• CD19;
  • Follicular dendritic cell;
  • Germinal center;
  • Membrane lymphotoxin

CD19-deficient mice were used as a model to study follicular dendritic cell (FDC) activation because these mice have normal numbers of FDC-containing primary follicles, but lack the ability to activate FDCs or form GCs. It was hypothesized that CD19 expression is necessary for B-cell activation and upregulation of membrane lymphotoxin (mLT) expression, which promotes FDC activation. Using VCAM-1 and FcγRII/III as FDC activation markers, it was determined that the adoptive transfer of CD19+ wild-type B cells into CD19-deficient hosts rescued GC formation and FDC activation, demonstrating that CD19 expression on B cells is required for FDC activation. In contrast, CD19+ donor B cells lacking mLT were unable to induce VCAM-1 expression on FDCs, furthermore FcγRII/III upregulation was impaired in FDCs stimulated with mLT-deficient B cells.

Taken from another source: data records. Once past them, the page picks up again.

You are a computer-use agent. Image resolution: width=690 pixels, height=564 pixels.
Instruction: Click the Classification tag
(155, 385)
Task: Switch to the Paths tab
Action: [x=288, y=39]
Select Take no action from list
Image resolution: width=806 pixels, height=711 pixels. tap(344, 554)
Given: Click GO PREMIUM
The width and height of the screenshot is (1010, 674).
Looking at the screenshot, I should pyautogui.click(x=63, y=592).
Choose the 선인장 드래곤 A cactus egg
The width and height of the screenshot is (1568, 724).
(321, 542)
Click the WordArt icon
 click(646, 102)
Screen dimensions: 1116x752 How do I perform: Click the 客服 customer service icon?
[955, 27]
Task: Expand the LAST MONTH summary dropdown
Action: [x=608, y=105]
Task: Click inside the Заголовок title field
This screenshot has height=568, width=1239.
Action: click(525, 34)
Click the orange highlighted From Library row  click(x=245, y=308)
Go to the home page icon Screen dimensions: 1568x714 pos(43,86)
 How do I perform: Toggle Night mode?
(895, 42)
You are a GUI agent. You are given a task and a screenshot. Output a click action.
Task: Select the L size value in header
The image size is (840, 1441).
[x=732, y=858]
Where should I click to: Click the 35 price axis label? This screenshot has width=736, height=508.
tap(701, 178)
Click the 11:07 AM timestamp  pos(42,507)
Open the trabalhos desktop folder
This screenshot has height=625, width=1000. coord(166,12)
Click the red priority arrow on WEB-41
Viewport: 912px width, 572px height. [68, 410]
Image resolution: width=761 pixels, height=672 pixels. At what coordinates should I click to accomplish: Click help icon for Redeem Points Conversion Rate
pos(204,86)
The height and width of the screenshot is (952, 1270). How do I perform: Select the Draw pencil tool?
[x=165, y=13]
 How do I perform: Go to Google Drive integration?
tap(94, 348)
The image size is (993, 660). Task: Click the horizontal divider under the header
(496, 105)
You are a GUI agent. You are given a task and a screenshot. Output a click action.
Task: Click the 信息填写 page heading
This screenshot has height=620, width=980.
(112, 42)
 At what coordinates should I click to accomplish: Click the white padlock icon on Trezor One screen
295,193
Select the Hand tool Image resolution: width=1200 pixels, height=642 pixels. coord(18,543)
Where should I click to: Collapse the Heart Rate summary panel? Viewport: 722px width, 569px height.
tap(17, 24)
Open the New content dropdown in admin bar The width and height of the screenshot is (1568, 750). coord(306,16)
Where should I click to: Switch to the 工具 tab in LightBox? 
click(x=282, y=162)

VCAM-1 expression on FDCs, but not FcγRII/III, was rescued when CD19-deficient B cells expressing transgenic mLT were cotransferred into recipient mice with CD19+, mLT-deficient B cells, suggesting that FDC activation requires the CD19-dependent upregulation of mLT on activated B cells. Collectively, these data demonstrate that activated B cells are responsible for the initiation of FDC activation resulting in a microenvironment supportive of GC development and maintenance.